* **Text provided**
════════
Air University Review, January-February 1969
In a world beset by conflict and the threat of conflict, the phrase “crisis diplomacy” has acquired a new significance in the organization and operation of U.S. national security. At first obscure and unique, the characteristics of crisis diplomacy have appeared with increasing regularity since the Cuban missile crisis in 1962, making possible today the identification and description of a new and critical dimension of the foreign policy process. The theme of this new development is the rising importance of the operational roles played by the national command authorities and the general decline of the policy-making functions. The more apparent manifestations include the growth of “crisis centers” in Washington, from which the President and his advisers manage emergencies at home and abroad; the centralization of decision-making in the nation’s capital; the trend toward shorter and shorter decision times; and a mounting volume of conflict situations requiring Presidential action.
Concern over the impact of these developments on the institution and operation of U.S. public policy has frequently been voiced both in and out of government. However, the documentation and evaluation of these changes have been somewhat slow to emerge, mainly because the key policy-makers—the President, Secretary of State, and Secretary of Defense—have been preoccupied with fighting diplomatic fires and thus have had little time to act on the long-term implications.
The first major effort to study in detail the nature and extent of recent changes in foreign relations was initiated in July 1959 by the Senate Subcommittee on National Security and International Operations under the chairmanship of Senator Henry M. Jackson.1 Now in its tenth year, the Jackson subcommittee has set a high standard for scholarly yet practical research into a complex subject over a wide range of topics. The literature it has developed now runs into the thousands of pages and is a prime source for data on national security policy, organization, and operations.
The basic charter of the committee was to investigate how well the government was organized to plan and implement national security policies in the nuclear age. Drawing upon the knowledge and experience of present and former government officials and students of foreign policy, the Jackson subcommittee explored at length such topics as policy-making at the Presidential level; the roles played in foreign policy by the Secretary of State and American ambassadors, the National Security Council, and the Bureau of the Budget; and the interdependence of foreign policy, nuclear strategy, and military technology. Changes wrought in the structure and procedure of foreign policy decision-making, in part the result of the findings and recommendations of this subcommittee, include initiation of the exchange program for State Department and Defense Department officers (1960), establishment of the Deputy Assistant Secretary of State for Politico-Military Affairs and the State Department crisis operation center (1961), and formation of the National Communications System (1963). The central purpose of such changes was to improve the quality and effectiveness of decision-making, particularly at times when the United States had to respond swiftly to crisis situations.
════════
* **Available data**
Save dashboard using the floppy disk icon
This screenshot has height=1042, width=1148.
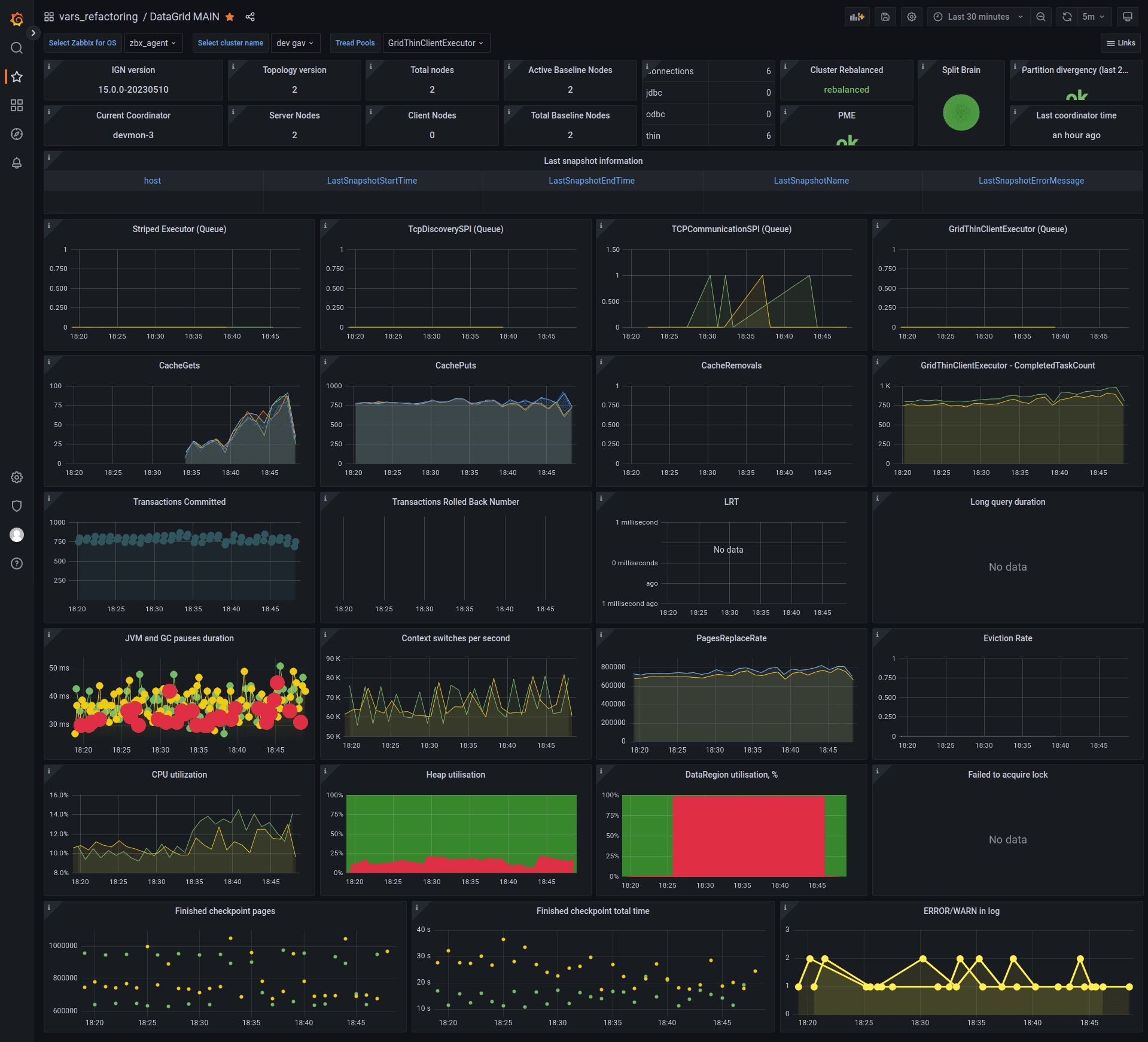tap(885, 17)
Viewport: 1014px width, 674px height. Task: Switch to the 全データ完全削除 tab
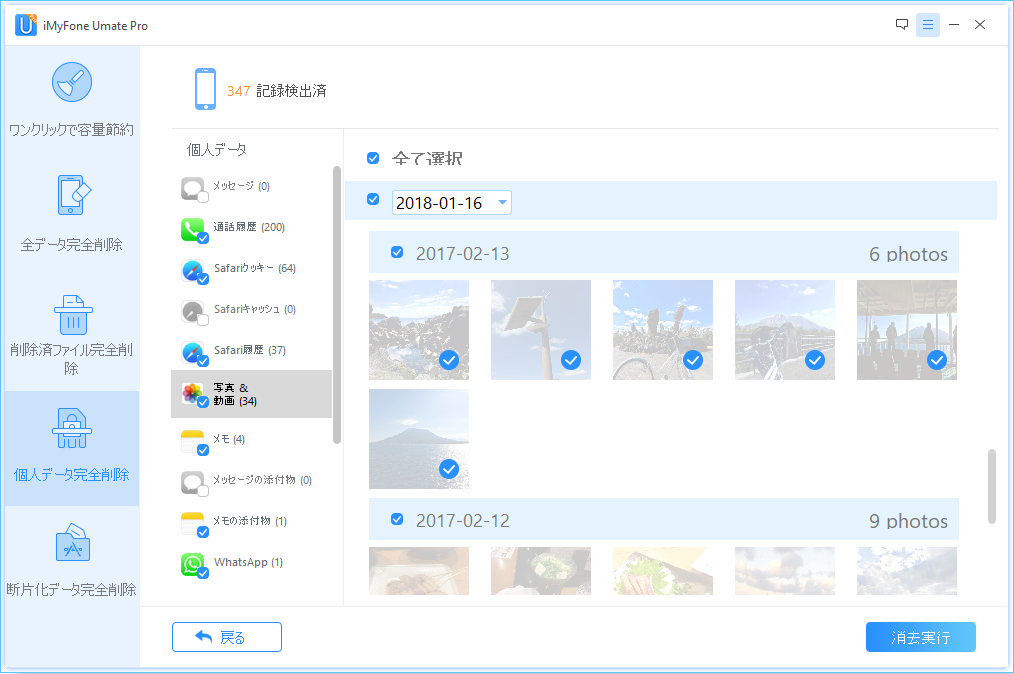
════════
* **Written problem**
Swap "scholarly" for "rigorous" in the part of the crisis diplomacy article that begins at the words "The first major" and stops after "organization, and operations.", then write out that part. Rely only on the crisis diplomacy article, not on the data.

* **Final result**
The first major effort to study in detail the nature and extent of recent changes in foreign relations was initiated in July 1959 by the Senate Subcommittee on National Security and International Operations under the chairmanship of Senator Henry M. Jackson.1 Now in its tenth year, the Jackson subcommittee has set a high standard for rigorous yet practical research into a complex subject over a wide range of topics. The literature it has developed now runs into the thousands of pages and is a prime source for data on national security policy, organization, and operations.